Here's your assignment for today: go through the pictures and note all the ways the stylist changed the outfit and all the things the stylist added to the look to change the way the outfit feels. Also note the work of the model and photographer. What are they doing to make the outfit feel different from the runway version? It's a real talent and in fact, we consider it one of the most difficult things to do in the fashion world (aside from designing); taking someone else's vision and reinterpreting it while at the same time ensuring that you're not contradicting it.
Christian Dior Fall 2010 Couture Collection
[John Rocha socks, Louis Vuitton shoes with Mokuba ribbons]
[John Rocha socks, Louis Vuitton shoes with Mokuba ribbons]

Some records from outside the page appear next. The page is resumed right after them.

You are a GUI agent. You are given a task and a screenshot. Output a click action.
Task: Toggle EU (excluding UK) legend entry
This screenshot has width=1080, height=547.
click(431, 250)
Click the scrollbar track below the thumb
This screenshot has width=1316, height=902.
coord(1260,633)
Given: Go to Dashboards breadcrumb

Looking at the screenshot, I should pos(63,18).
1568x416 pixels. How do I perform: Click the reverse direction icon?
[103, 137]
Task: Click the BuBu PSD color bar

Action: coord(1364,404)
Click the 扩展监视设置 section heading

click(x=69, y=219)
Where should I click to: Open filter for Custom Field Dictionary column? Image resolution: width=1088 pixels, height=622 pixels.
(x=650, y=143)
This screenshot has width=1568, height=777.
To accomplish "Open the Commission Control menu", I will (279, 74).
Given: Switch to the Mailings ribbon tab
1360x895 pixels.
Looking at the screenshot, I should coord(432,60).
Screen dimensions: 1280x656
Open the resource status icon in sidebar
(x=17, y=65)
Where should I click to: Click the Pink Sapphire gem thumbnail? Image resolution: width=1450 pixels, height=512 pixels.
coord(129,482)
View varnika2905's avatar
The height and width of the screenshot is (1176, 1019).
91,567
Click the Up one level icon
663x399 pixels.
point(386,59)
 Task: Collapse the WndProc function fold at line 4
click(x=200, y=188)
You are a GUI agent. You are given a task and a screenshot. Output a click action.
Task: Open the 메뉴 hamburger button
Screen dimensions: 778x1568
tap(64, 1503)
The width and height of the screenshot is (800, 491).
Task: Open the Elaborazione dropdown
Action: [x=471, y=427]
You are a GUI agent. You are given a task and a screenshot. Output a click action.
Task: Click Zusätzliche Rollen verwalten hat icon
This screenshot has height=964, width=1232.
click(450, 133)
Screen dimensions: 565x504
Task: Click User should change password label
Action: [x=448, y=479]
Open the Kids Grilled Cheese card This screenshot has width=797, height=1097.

[John Rocha socks with Mokuba ribbons, Louis Vuitton shoes]
Carolina Herrera Resort 2011 Collection
[Eres’s polyamide and spandex bra. LaCrasia gloves, John Rocha socks,
Louis Vuitton shoes with Mokuba ribbons]
[Eres’s polyamide and spandex bra. LaCrasia gloves, John Rocha socks,
Louis Vuitton shoes with Mokuba ribbons]
Worth Couture by Giovanni Bedin Fall 2010 Couture Collection
[American Apparel’s nylon lace and spandex briefs. LaCrasia gloves,
John Rocha socks, Louis Vuitton shoes]
[American Apparel’s nylon lace and spandex briefs. LaCrasia gloves,
John Rocha socks, Louis Vuitton shoes]
[Bottega Veneta pins, Sermoneta gloves, John Rocha socks,
Louis Vuitton shoes with Mokuba ribbons]
Louis Vuitton shoes with Mokuba ribbons]
[Photo Credit: wmagazine.com/style.com/vogue.co.uk]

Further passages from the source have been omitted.